I borrowed the book from our local library (there was no way that I was going to buy it) and have only read a few chapters so far. I shall try to write a chapter by chapter critique and this covers Chapter 1, titled So Many Gods. I should say at the outset that this book is written by someone who most definitely does not believe in any god, and he cannot resist mocking belief.
First, let me say that he says something very sensible, that children are ascribed the religion of their parents before they can even talk, e.g. a Catholic child, a Muslim child, a Protestant child and so on. It is as if religion is something inherited, as if it were race, whereas it is nothing of the sort. I have said before that I am grateful for my nominally Christian upbringing, but that is not the reason that I am a Christian, although it is impossible to say whether it made it more likely that I would be a Christian than have any other faith. In fact I wish children were not branded in this way and I think it a mistake to reinforce it with religious education. Children must be free to believe or disbelieve, rather than indoctrinated to think that they are right and that therefore others are wrong. That’s why people kill.

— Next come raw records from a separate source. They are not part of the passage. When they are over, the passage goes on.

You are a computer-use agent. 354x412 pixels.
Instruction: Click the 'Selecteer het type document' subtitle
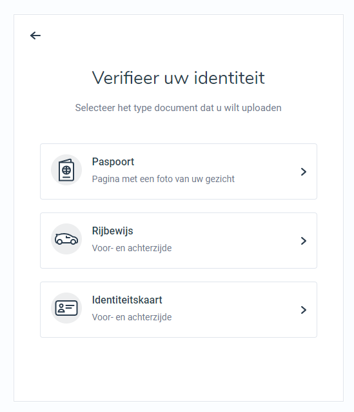click(x=178, y=108)
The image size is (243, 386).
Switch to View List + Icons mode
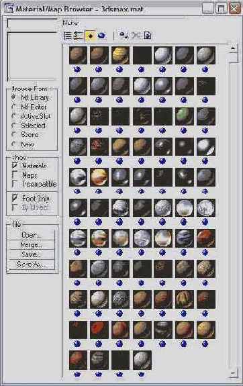(x=78, y=36)
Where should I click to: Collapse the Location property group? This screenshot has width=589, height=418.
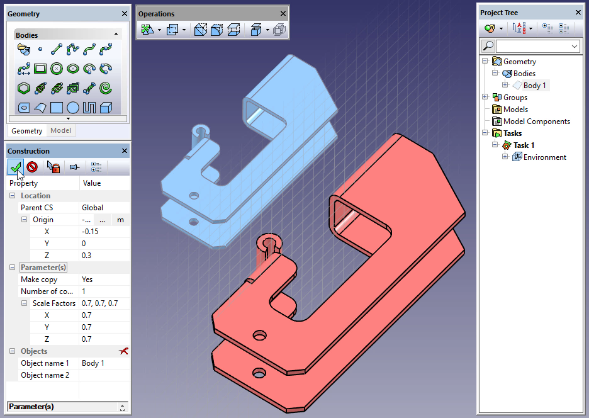(x=13, y=196)
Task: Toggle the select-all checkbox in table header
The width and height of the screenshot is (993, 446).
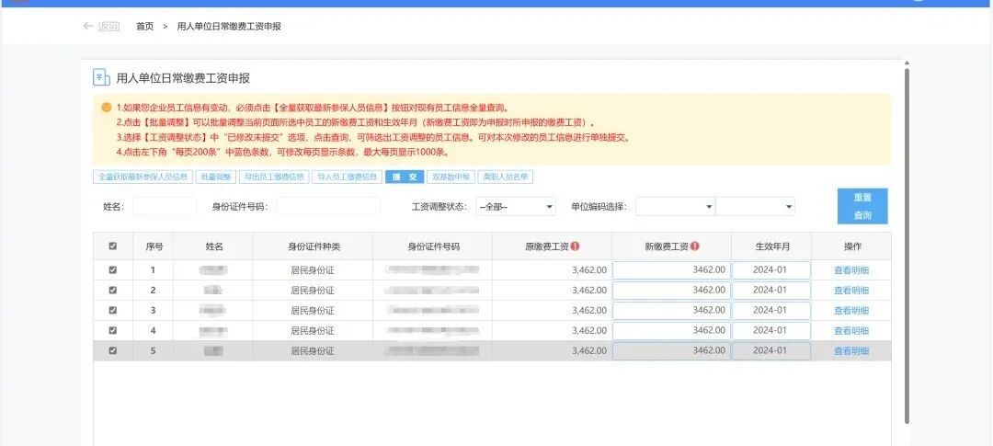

So this chapter is about the many different gods there have been through history in different societies. His point is that there are so many gods that we cannot logically believe in, that we cannot believe in any. If societies make up gods, then gods are made up.
Superficially, that might seem fairly convincing, but of course it is not a logical argument. The fact that people invent gods, does not logically mean that there is no God.
More interesting would be to know why societies have made up gods. It has to be the realisation that there is indeed a mighty power behind creation. People have not just accepted things the way they are, but thought there was something behind it. The question Dawkins does not ask, because he does not believe in God, is whether God might have put these thoughts into people’s heads. I say that as someone who could not get it out of my head that I simply had to get hold of a Bible. .I say it as someone who knows of extraordinary conversions to belief.
So if God gave people the idea of gods, why was it incomplete? There are many possible answers to that question, but it is worth considering that the story of God in the Bible took thousands of years to unfold. It is only with the New Testament that God is finally revealed.
So Chapter 1 is no argument against the existence of God. It is written so as to ridicule the idea that God exists and claims that existence is unlikely, but will only persuade those who are already persuaded.